En aquellos días yo era cronista en las grandes ligas, adiestrado (creo) en las nuevas reglas del periodismo escrito. El reto ya no consistía en escribir la mejor crónica, sino en hacerla más rápido que la competencia. Sin embargo, la final no dejó ningún resquicio para anticipar la jugada. No se pudo adelantar ningún texto al descanso, como sí ocurre en tantos partidos del Madrid, y tocar el teclado durante la prórroga hubiera sido entendido como un ejercicio de alta gafancia. De modo que hubo que esperar al gol de Iniesta. Supongo que en ese momento se arrancaron los cronistas más diligentes. Yo, sin embargo, decidí no perderme nada. Aunque tal vez no fuera una determinación consciente, sino un tipo de parálisis postcoital, ese tiempo que los clásicos utilizan para fumarse un cigarrillo o un cartón. El caso es que vi por la televisión el beso de Casillas a Sara y, por supuesto, no me perdí el momento en que Iker levantó la Copa al cielo de Johannesburgo.

Fue entonces, y sólo entonces, cuando abrí la maqueta y descubrí una inmensidad de columnas por rellenar. Más que una crónica, aquello era un relato corto, una entrevista del Jotdown. Sufrí vértigos. Me sentía incapaz de hacer una descripción del partido porque sólo recordaba el gol de Iniesta. Tampoco me quedaban adjetivos después de gastarlos todos en cuartos y semifinales. Y lo que es peor: la felicidad que sentía era tanta que no me veía motivado para escribir. Sólo tenía fuerzas para sonreír embobado. Personalmente, creo que es mucho más sencillo ponerse a la faena cuando algo te duele. En las derrotas más decepcionantes los dedos se deslizan por las teclas como los pies de Fred Astaire por el suelo. Pero la plenitud es aplanadora. Nadie compone un soneto después de echar un polvo. Es antes. 

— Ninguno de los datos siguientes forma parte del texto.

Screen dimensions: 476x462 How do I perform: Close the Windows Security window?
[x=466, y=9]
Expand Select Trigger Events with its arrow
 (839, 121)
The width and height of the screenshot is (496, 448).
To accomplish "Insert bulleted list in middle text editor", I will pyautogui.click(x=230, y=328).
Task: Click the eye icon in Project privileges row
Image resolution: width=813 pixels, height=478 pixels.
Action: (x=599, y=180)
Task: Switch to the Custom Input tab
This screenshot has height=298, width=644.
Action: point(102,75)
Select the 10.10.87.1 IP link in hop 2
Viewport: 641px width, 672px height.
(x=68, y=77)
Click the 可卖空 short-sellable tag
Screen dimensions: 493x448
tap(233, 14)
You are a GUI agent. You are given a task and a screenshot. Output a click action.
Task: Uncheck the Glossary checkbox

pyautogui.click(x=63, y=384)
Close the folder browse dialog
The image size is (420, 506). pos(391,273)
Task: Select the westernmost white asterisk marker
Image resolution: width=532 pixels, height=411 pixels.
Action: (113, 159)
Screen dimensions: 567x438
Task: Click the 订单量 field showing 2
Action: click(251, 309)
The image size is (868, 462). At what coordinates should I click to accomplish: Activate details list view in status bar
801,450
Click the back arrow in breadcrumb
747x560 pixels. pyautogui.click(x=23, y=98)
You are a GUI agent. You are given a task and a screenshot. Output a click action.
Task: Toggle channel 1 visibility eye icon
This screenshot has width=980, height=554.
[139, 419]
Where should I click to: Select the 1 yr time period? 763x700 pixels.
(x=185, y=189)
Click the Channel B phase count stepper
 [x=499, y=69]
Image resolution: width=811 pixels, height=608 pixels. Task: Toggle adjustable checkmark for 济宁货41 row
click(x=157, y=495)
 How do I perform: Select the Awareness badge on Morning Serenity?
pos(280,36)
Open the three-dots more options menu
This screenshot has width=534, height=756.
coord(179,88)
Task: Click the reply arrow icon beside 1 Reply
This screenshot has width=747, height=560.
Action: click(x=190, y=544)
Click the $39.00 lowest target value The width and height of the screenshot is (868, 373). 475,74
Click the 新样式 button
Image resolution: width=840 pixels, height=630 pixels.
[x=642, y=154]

Escribí con sudores fríos y temiendo no llegar nunca al final. Imaginaba a los operarios de la rotativa esperando mis páginas y a los conductores de los camiones de reparto aguardando inquietos a que terminaran los de la rotativa. Al jefe de cierre no tenía que imaginármelo porque caminaba a mi alrededor. Sobre mí pesaban sus miradas y las posibles pérdidas económicas generadas por el retraso, un dato que siempre deslizaba alguien el día después.

Cuando acabé estaba exhausto y mínimamente aliviado. Permanecía la alegría de la victoria, pero ya me fue imposible reintegrarme a la fiesta. Después de cada partido, el cronista tiene que jugar el suyo propio y yo no tenía la menor idea de cómo había terminado el mío. 

Creo recordar que el periódico se agotó aunque la tirada fue de récord, con lo que espero no haber causado ningún perjuicio económico a nadie. Hay quien me dice que todavía lo guarda, lo que creo que es una costumbre más o menos extendida entre los muy aficionados. Yo también lo conservo entre una pila de papeles a la que todavía me acerco poco. 

Pasaron muchos años antes de que volviera a leer la crónica. Me alegró que no se notaran las gotas de los sudores fríos y que el texto destilara emoción, tan desordenada y tan juvenil como la que sentíamos todos a esas horas. Esa era la idea. Así que diría que cumplí con mi parte. Ahora sólo falta que la ola del Bernabéu cumpla con la suya.